Average amplitudes (±1 SE) of monosynaptic EPSPs recorded in MNs after stimulation of their homonymous and unrelated muscle inputs in P7 mice. In both the Q–Add and FDL–APF groups, homonymous EPSPs are large in both wild-type and mlc/NT3 mice and are not significantly different from each other. Only mlc/NT3 mice have large unrelated EPSPs, however, and the amplitudes of these EPSPs is significantly larger than those in wild-type mice (p < 0.001).

Figure 5.

Fluctuations in synaptic latencies of homonymous and unrelated EPSPs in wild-type and mlc/NT3 mice. Each panel shows >30 superimposed single traces (black) of the same EPSP. The latency of each single trace was measured separately (see Materials and Methods), and a histogram of the individual latencies is shown in red below the traces. Unrelated EPSPs in wild-type mice have a longer and more variable latency than homonymous EPSPs. The latencies and latency fluctuations of unrelated EPSPs in mlc/NT3 mice, however, are the same as for homonymous EPSPs, providing strong evidence that they are mediated monosynaptically.

Figure 6.

Specificity of Ia–MN EPSPs in individual mice, as measured by the SI (see Results for details) in individual mice. Synaptic specificity is high in both wild-type and adm/NT3 mice, but SIs are significantly lower in mlc/NT3 mice.

Figure 7.

Peripheral axons of sensory and motor neurons do not project to multiple muscles in mlc/NT3 mice (P7). Stimulation of dorsal root L3 evoked compound action potentials in both the Q and Add nerves (top 2 traces), indicating that both nerves contained sensory axons. Stimulation of one muscle nerve, however, evoked no action potentials in the other nerve, indicating that no sensory (or motor) nerve projected in both nerves.

Figure 8.

Amplitude histograms of monosynaptic EPSPs in wild-type and mlc/NT3 mice.

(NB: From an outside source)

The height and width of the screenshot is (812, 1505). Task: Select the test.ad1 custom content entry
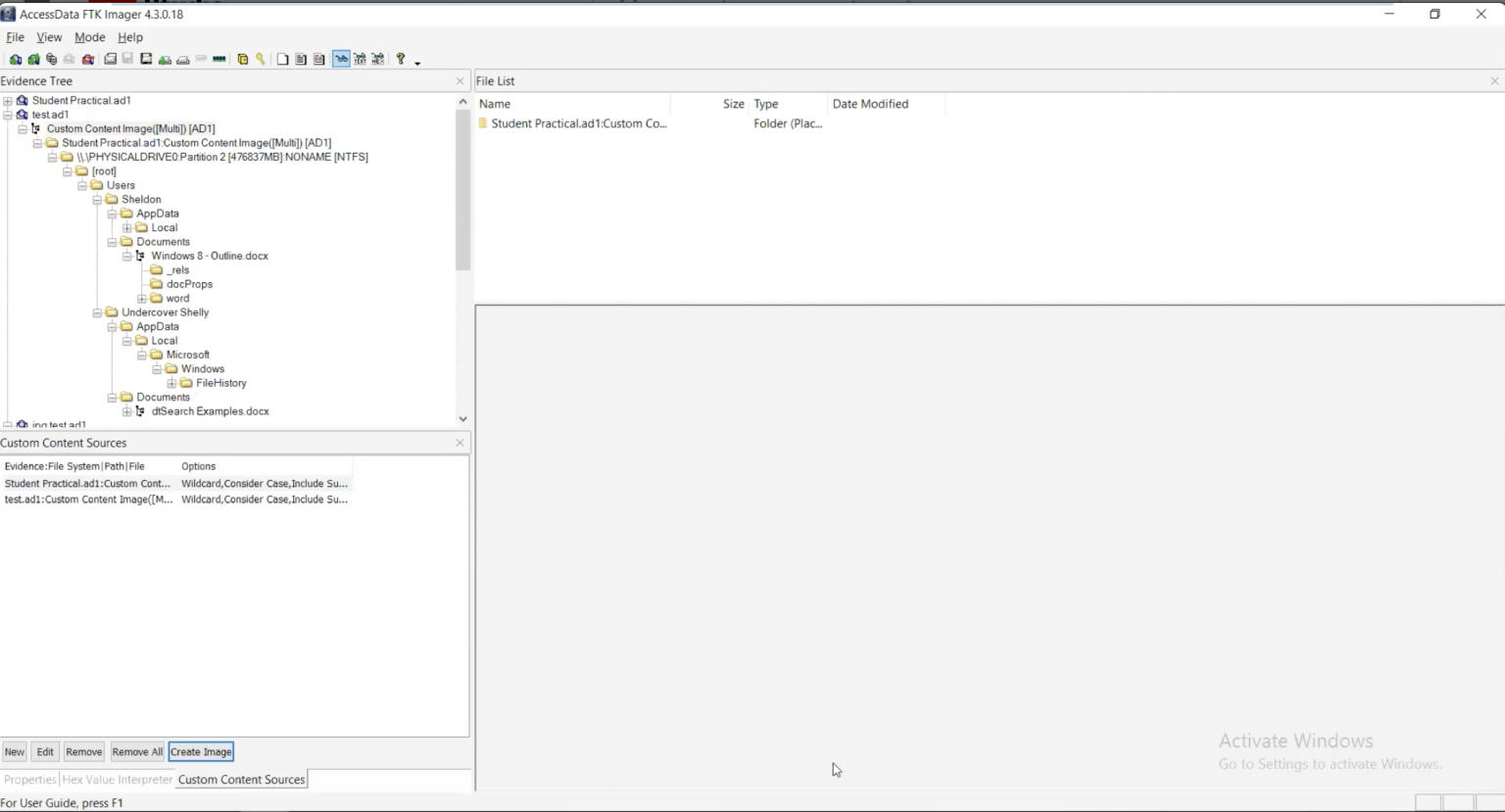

Both conventional bar histograms (A) and cumulative frequency histograms (B) are presented for each data set. Amplitudes of homonymous EPSPs are more tightly clustered around the mean in wild-type (black bars and lines) compared with mlcNT3 (red bars and lines) mice. The SDs of EPSP amplitudes for each homonymous data set are shown as horizontal lines in B with the same color code used in the histograms. The SDs for homonymous EPSPs in wild-type and mlc/NT3 mice are significantly different from one another (p < 0.01; see Materials and Methods).

Figure 9.

Homonymous and unrelated EPSP amplitudes are positively correlated in individual MNs in mlc/NT3 but not wild-type mice. Each point represents EPSP amplitudes (A–C) or resting potential (C) in a single MN. The absence of a correlation between EPSP amplitude and resting potential (C) suggests that the positive correlation between homonymous and unrelated EPSPs (B) is not an artifact of the quality of the intracellular recording.